Novel Paradigms for Machine Learning in Medicine

Time 2023 — 2024
FundingUnibe IDGrant
ResearchersAylin Tastan, Kaspar Riesen

Abstract:

The overarching goal of the planned project1 is to research novel state-of-the-art algorithms in digital medicine using techniques from artificial intelligence and machine learning. In particular, we plan to develop algorithmic solutions and computational frameworks that can help practitioners analyze medical data from multiple sources to identify diseases, decide on the next step of treatment, determine potential problems, and improve the overall efficiency of care.
Actually, hospitals all over the world started collecting large amounts of data. This data typically comprise patient, laboratory, pathological, epidemiological, or medication data as well as medical imaging and unstructured text data (e.g. diagnostic, transfer, or discharge reports). With its Insel Data Science Center (IDSC ) the Inselspital Bern has also established a central hub for all data science related tasks – including the Insel Data Platform (IDP) as a data collection, preprocessing, and delivery platform.
Based on IDP, we plan to explore an integrated algorithmic framework capable of automatically learning possible diagnoses for multiple diseases and co-morbidities at once. Moreover, we aim at building and researching novel frameworks that allow practitioners to interact, challenge, and query the learned models in an adequate manner. The overall goal of this interaction is to cement the trust in the use of machine learning algorithms as well as to improve the precision of the derived diagnoses. It is our main hypothesis that this might readily lead to new gold-standards and novel perspectives on machine learning in digital medicine with the potential to initiate the next era in supporting systems for clinical decisions.
The planned principal project is both ambitious and interdisciplinary as it brings together computer science (especially artificial intelligence and machine learning) and medicine (especially clinical diagnos- tics). Therefore, one group leader from the Institute of Computer Science from the University of Bern and a Professor from the Inselspital Bern have joined forces to define and submit a solid principal application. The main objective of the present application is to grant a preparatory project for building the basis for the planned principal project and comprises the following three major tasks.

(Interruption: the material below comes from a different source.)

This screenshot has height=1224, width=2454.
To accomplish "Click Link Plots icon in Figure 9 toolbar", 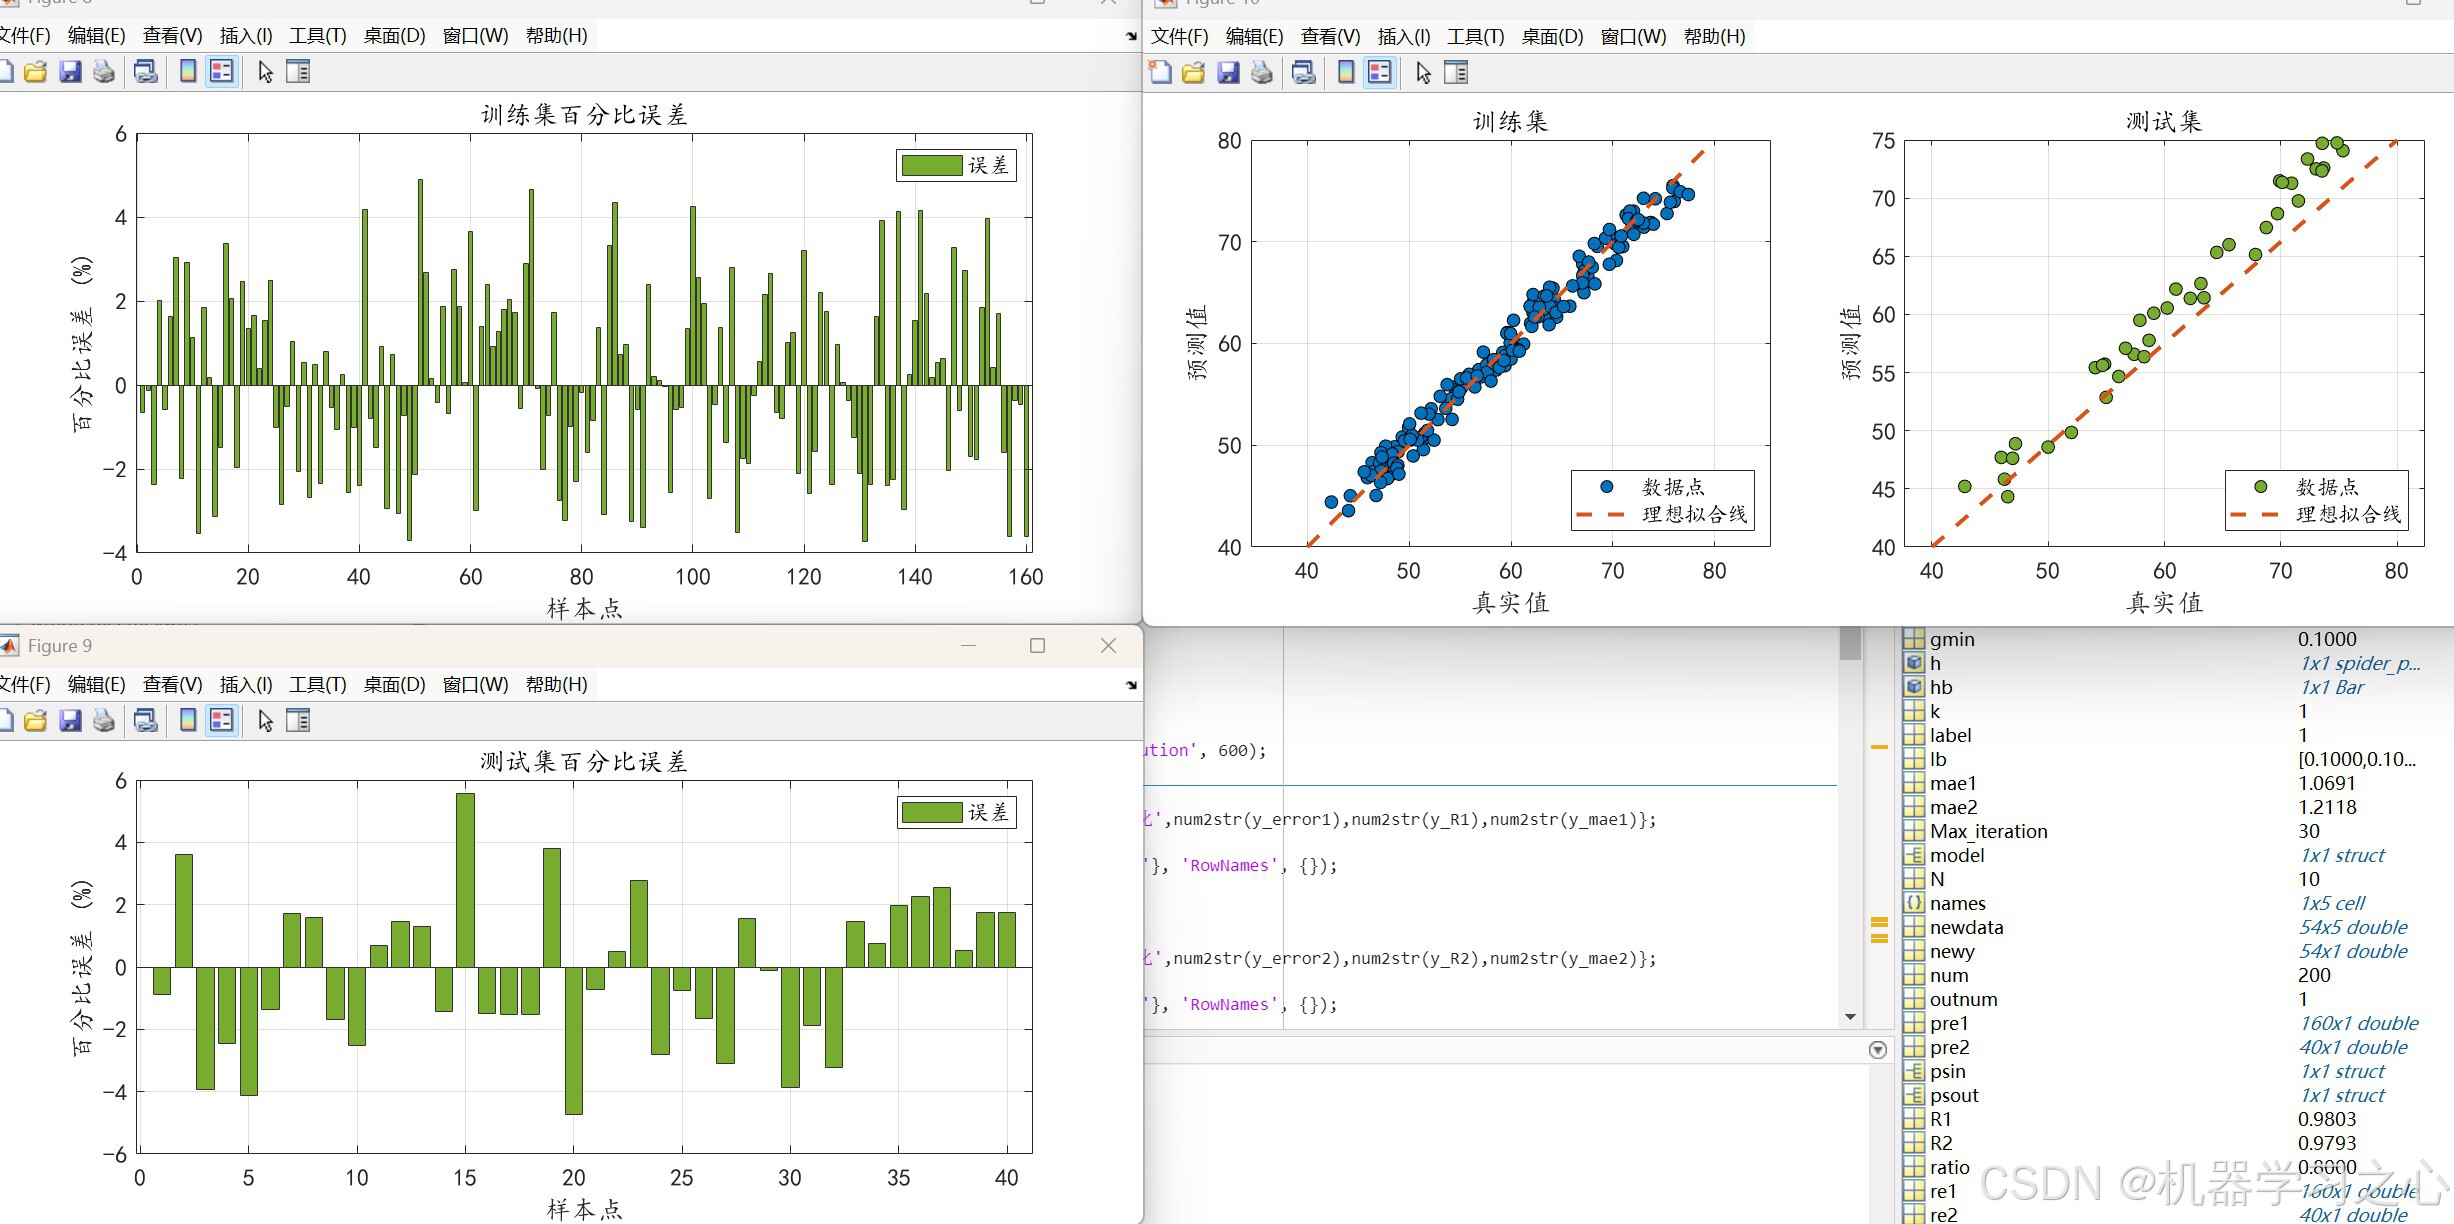I will [146, 720].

  • Implementing a structural pilot with well-defined pipelines and procedures to share both data and infrastructure between the University and the Inselspital2.
  • Building the foundation of a general framework for machine learning tools such that they become directly applicable to the respective datasets (and conduct preliminary empirical evaluations).
  • Preparing a principal application for the Sinergia funding scheme of the SNSF.

The remainder of this application is organized in two main parts. First, in Section 1, we describe – as far as possible – the planned principal application. In particular, we review the current state of research in the field, identify relevant research gaps, propose a tentative list of research goals, and describe the interdisciplinary nature of the principal project. Next, in Section 2, we briefly outline the preliminary work and research that is planned to be carried out within the present project. In particular, we determine which tasks of the planned principal project can in part be addressed or prepared in the present project. Moreover, we provide a time schedule as well as a list of milestones for the project. Last but not least, we justify the proposed project by elaborating on its relevance, importance, and impact.